Forecasting for Pharma Client (SKUs)
End-to-end sales forecasting system for inventory planning in the pharmaceutical sector.
Precision SKU Forecasting for Pharmaceuticals
Executive Summary
Supply chain efficiency in pharmaceuticals is a matter of critical cost and patient safety. Understocking leads to lost sales and patient risk; overstocking leads to expiry and waste. This project delivered a highly granular Sales Forecasting System for a major pharma client, predicting sales for over 2,000 SKUs across 50 regions. The solution reduced forecast error (MAPE) by 18%, directly translating to millions in inventory savings.
Problem Statement
The client was using simple moving averages (Excel) for forecasting. This failed to account for:
- Seasonality (flu season, allergy season).
- Trends (growing/shrinking markets).
- Exogenous factors (competitor price changes, regulatory approvals).
- Hierarchy (national trends vs regional variances).
Methodology
1. Hierarchical Time Series Forecasting
We needed to ensure that the sum of regional forecasts equaled the national forecast (reconciliation).
- Bottom-Up Approach: Forecasting at the lowest level (SKU-Region) and aggregating.
- Top-Down Approach: Forecasting at the National level and disaggregating based on historical proportions.
- Optimal Reconciliation (MinT): We eventually used the MinT (Minimum Trace) reconciliation method to optimally combine forecasts at all levels.
2. Models Evaluated
- ARIMA / SARIMA: Strong baseline for univariate series with clear seasonality.
- Prophet (Facebook): Excellent for handling holidays and changepoints (e.g., new regulation introduced).
- XGBoost (Regression): Treated forecasting as a supervised regression problem, using lagged values as features.
- Ensemble: The final solution was a weighted ensemble of Prophet and XGBoost.
3. Feature Engineering
- Lag Features: Sales(t-1), Sales(t-12), etc.
- Calendar Events:
is_holiday,month_of_year,flu_season_index. - External Data: FDA approval dates, competitor pricing index.
Implementation Details
- Pipeline: Python ecosystem (
statsmodels,prophet,scikit-learn). - Orchestration: Airflow DAGs managed the weekly retraining and inference jobs.
- Forecast Horizon: Weekly forecasts for the next 12 months (52 weeks).

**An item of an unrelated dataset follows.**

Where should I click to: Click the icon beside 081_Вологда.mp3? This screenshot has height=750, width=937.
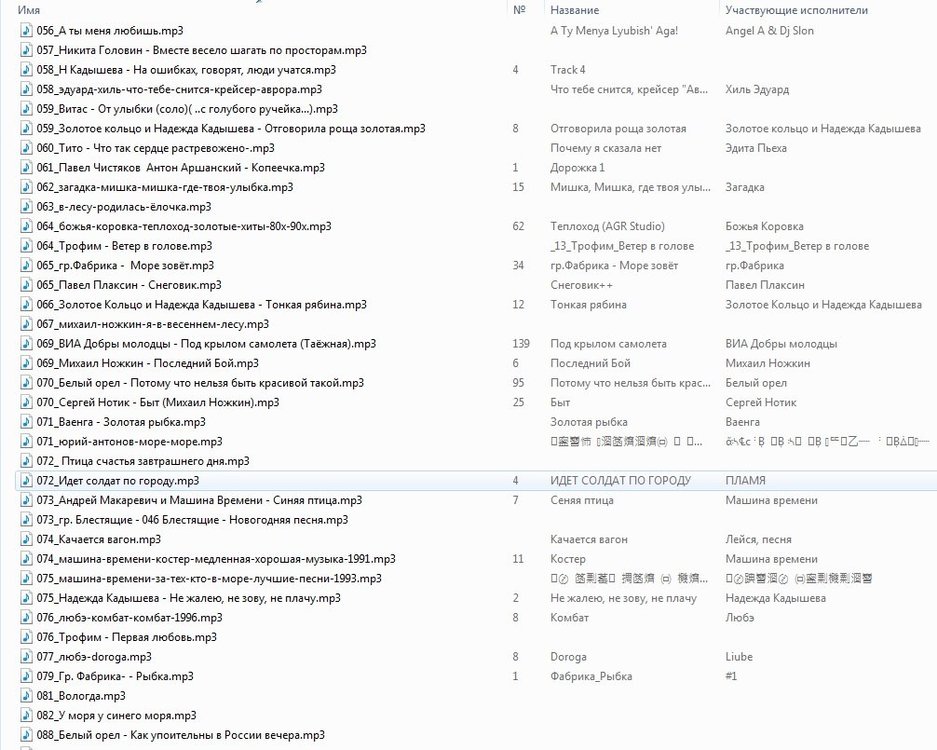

- Output: A clean CSV feed into the client’s ERP system (SAP) for automated replenishment planning.
Challenges & Solutions
- Challenge: “New Product Launch”. How to forecast an SKU with no history?
-
Solution: Implemented “Reference Class Forecasting”. We clustered historical products to find “similar” past launches and used their launch curves as a proxy for the new product.
- Challenge: Sparse Data. Some SKUs sold very intermittently (lots of zeros).
- Solution: Used Croston’s method (forecasting interval between sales and size of sale separately) for intermittent and lumpy demand patterns.
Results and Impact
- Accuracy: Reduced Weighted MAPE (Mean Absolute Percentage Error) from 35% (Excel) to 17% (Ensemble Model).
- Inventory: Enabled a 12% reduction in safety stock levels while maintaining service levels (fill rate).
- Waste: Projected reduction in expired inventory by ~8% annually.
Future Work
- Demand Sensing: Incorporating real-time downstream data (POS data from pharmacies) to adjust forecasts daily rather than weekly.
- Causal AI: Using Causal Inference to better understand the impact of pricing changes (“If we raise price by 5%, how much will volume drop?”) rather than just correlating them.